Memoirs and autobiographies have a charm of their own. They teach us, inspire us and help us look at the world around in different, more compassionate ways. With more and more memoirs being translated and published in recent years, memoirs by women have also come to the forefront.
These are powerful and elevating life stories that show us the grit, the strength and the struggle of these women, and remind us everyday why we must keep fighting to rise above the status quo.
Here are nine memoirs by women, translated from Indian languages:
I Want to Destroy Myself by Malika Amar Shaikh
Translated by Jerry Pinto
Malika Amar Shaikh poet Namdeo Dhasal’s wife, and this book is primarily the story of their marriage. Shaikh was born to communist parents and had a happy healthy childhood and early adulthood, where she also came into contact with the activists and artists of Bombay.
She was very young when she fell in love with Dhasal and married him. This memoir presents the story of Shaikh trapped in a different world, trying to make herself heard as she dealt with a husband who was a drunk, a womaniser and an absent father and husband.
Ants Among Elephants is a powerful and award-winning memoir where Sujata Ghidla uncovers her family history. She was born in an untouchable family, and the caste system and its struggles find a place here, along with the story of her uncle who went on to be associated with the communist party. At its core, it is a family history of not one but many families in the country.
A must-read for those looking to understand Dalit plight in India, and how inhumane the caste system can be.

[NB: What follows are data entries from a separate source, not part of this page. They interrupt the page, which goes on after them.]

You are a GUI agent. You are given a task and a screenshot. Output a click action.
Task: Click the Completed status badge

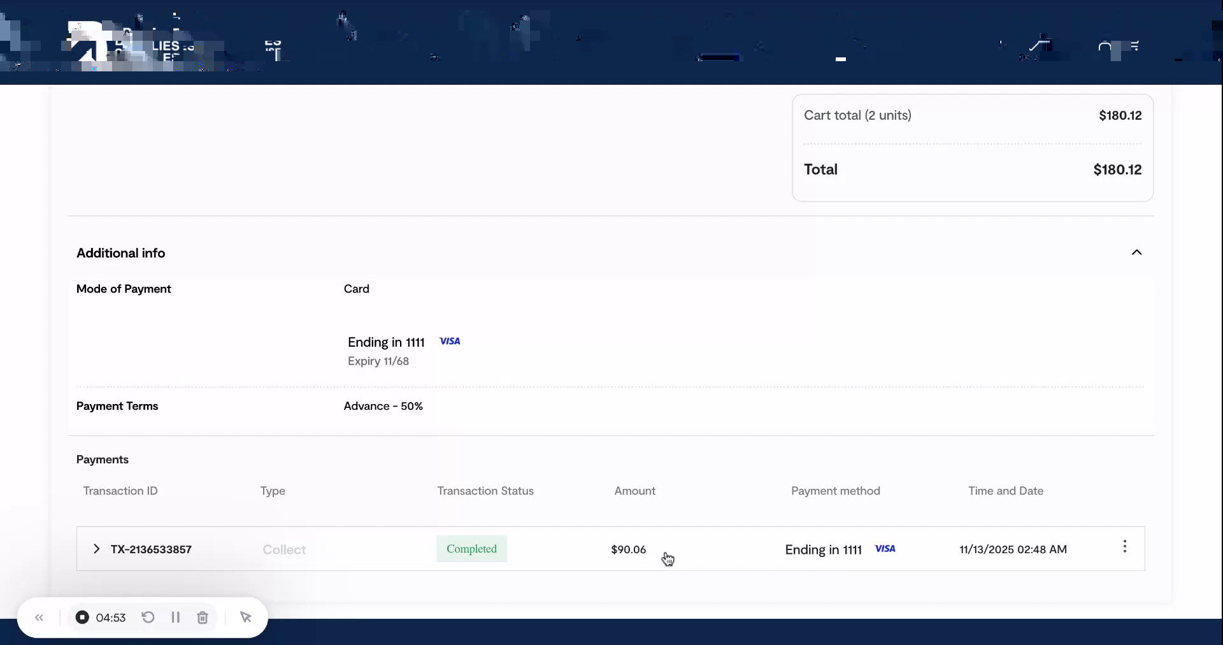tap(471, 549)
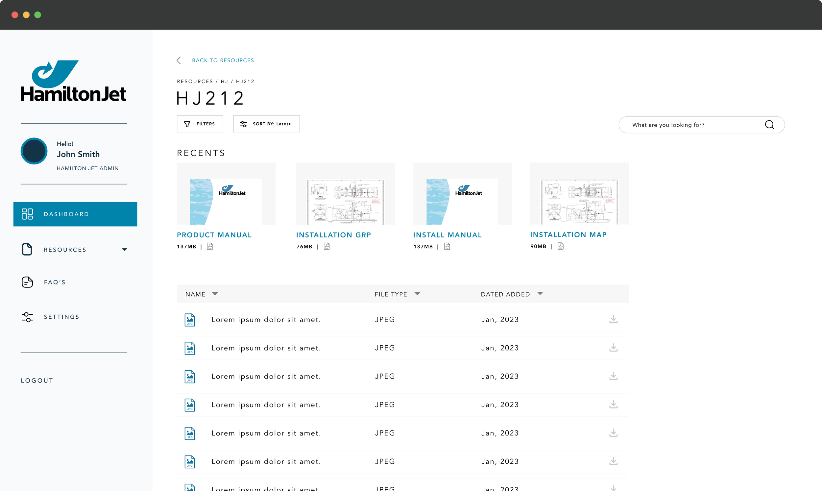The image size is (822, 491).
Task: Click PDF icon under Installation Map
Action: tap(560, 246)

I, the Salt Doll is the story of Vandana Mishra, who was born Sushila Lotlikar. She had to leave her education and enter the Mumbai theatre scene in 1940. She became a popular name of Marathi theatre and later took on the moniker of Vandana Mishra after her marriage. This memoir is the story of her journey to stage through her marriage and back to the stage after a gap of 22 years. It is equal parts the story of a bygone era, when Mumbai was Bombay.

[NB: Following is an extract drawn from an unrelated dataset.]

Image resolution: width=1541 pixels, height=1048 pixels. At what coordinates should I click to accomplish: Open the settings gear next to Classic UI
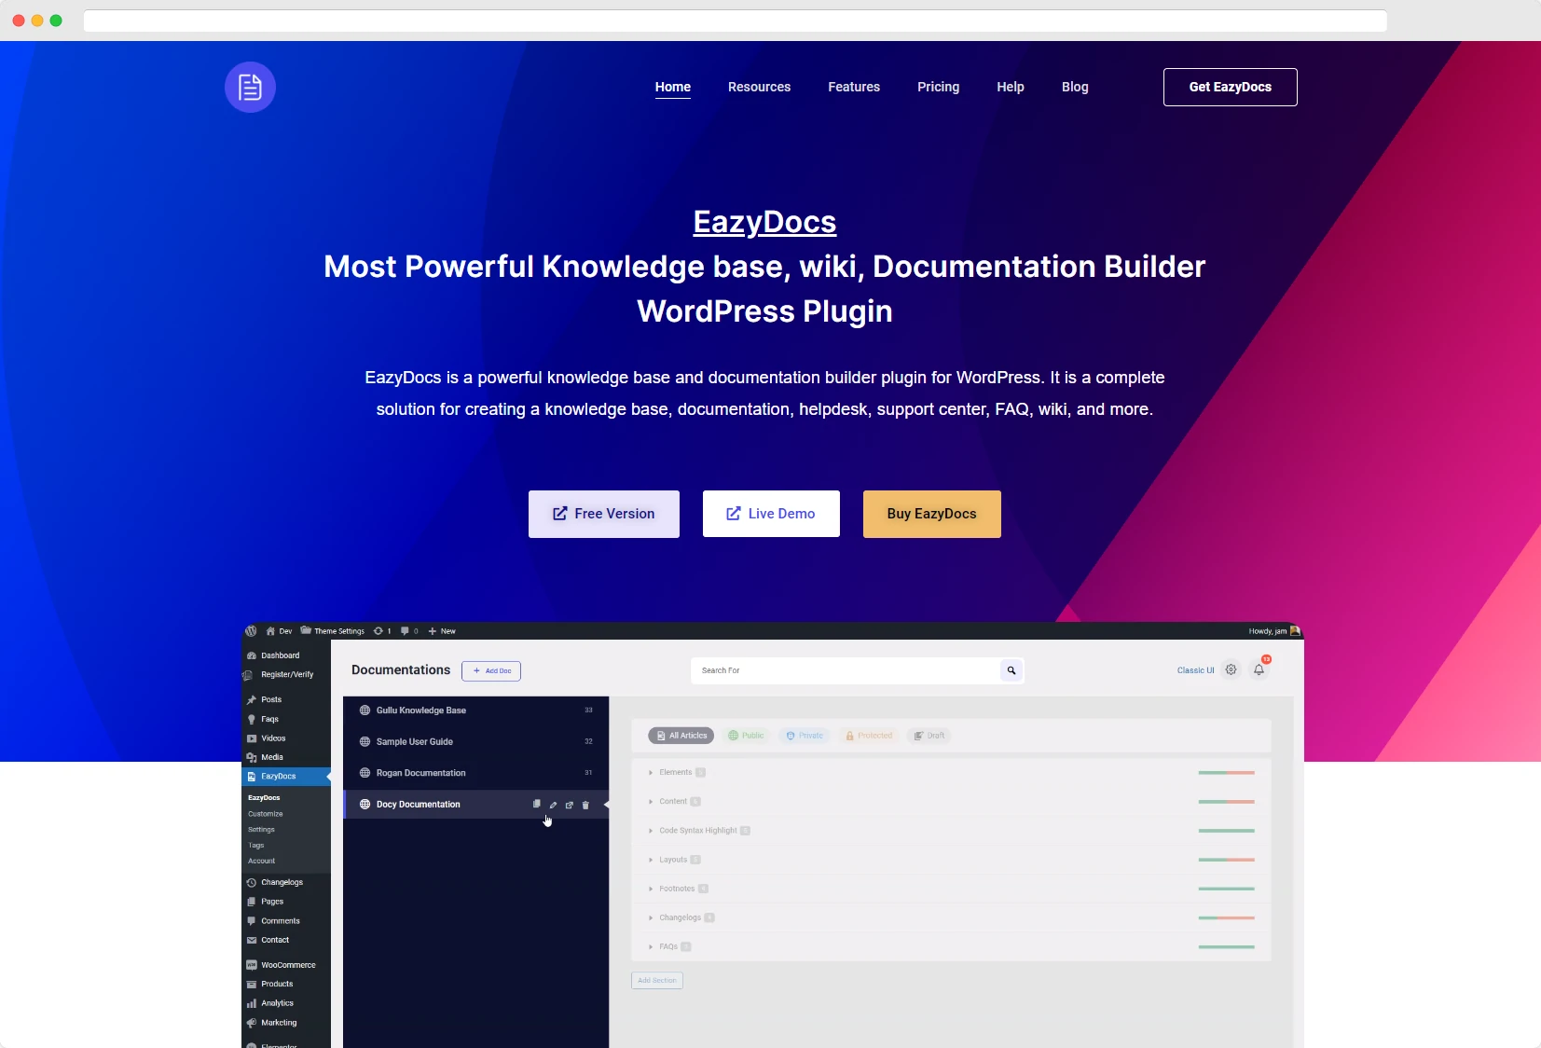click(x=1229, y=669)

Coming Out As Dalit is a memoir by New York-based journalist Yashica Dutta who wrote this to document her experience of being – and letting the world know – that she was a Dalit.
She had hidden the fact from her friends and colleagues for over ten years and this memoir recounts the burden and the guilt of carrying this secret as well as her exhilaration when she shed her “faked upper caste identity”. It becomes not just the story of Yashica but also a powerful book that raises questions and issues concerning the Indian society where caste discrimination is real, if covert.
Fallen, Standing is a powerful memoir which presents Valliappan’s battle with schizophrenia. This book also becomes important because it is starkly honest and gives a first hand account of her struggles as well as her indomitable spirit. In a country where mental health and related issues continue to be taboo, this personal journey fills a void and raises valid questions. It also makes one ponder over not just the preconceived notions and ideas regarding mental health but also the labelling and treatment of people diagnosed with it.
First published in 1934 in Marathi, Smritichitre is the memoir by Lakshmibai Tilak, the wife of the poet Narayan Waman Tilak.
It tells of their marriage, the constant struggles over money, her conversion to Christianity after being disillusioned with orthodox Hindu practices and her life as a working woman in Mumbai after her husband’s death in 1919. The life of this “spirited wife” and woman is a must read for all.
Translated by M Asaduddin
A Life in Words is the story of Chughtai’s life, told in the quintessential Chughtai style. We see her as she grows up in a large Muslim family and we also get to witness her journey as a writer. Chughtai tells her readers how she found her style and voice, but also includes anecdotes that are personal in nature. Part serious and part humourous, A Life in Words is a fascinating book for every Chughtai lover.
Listen to Me offers a sneak peek into the life of Shashi Deshpande and her writings.
She tells the readers of her childhood, her life as a college student in Bombay, her life after marriage and her love for books and writing.
A memoir that blends her personal with her career as an author, Listen to Me becomes a book lover’s delight and has been described as the quintessential “writerly memoir.”
A Childhood in Malabar recounts the memories of time spent by Kamala Das and her brother in Kerala with their grandmother during the second world war. The memoir beautifully captures the experience of discovering and growing up in a new world.
As Das tries to understand this place which is her home – yet very different from her parents’ home in Calcutta – she takes the readers on a journey to her childhood and we witness as she falls in love with this new place, the people and their stories.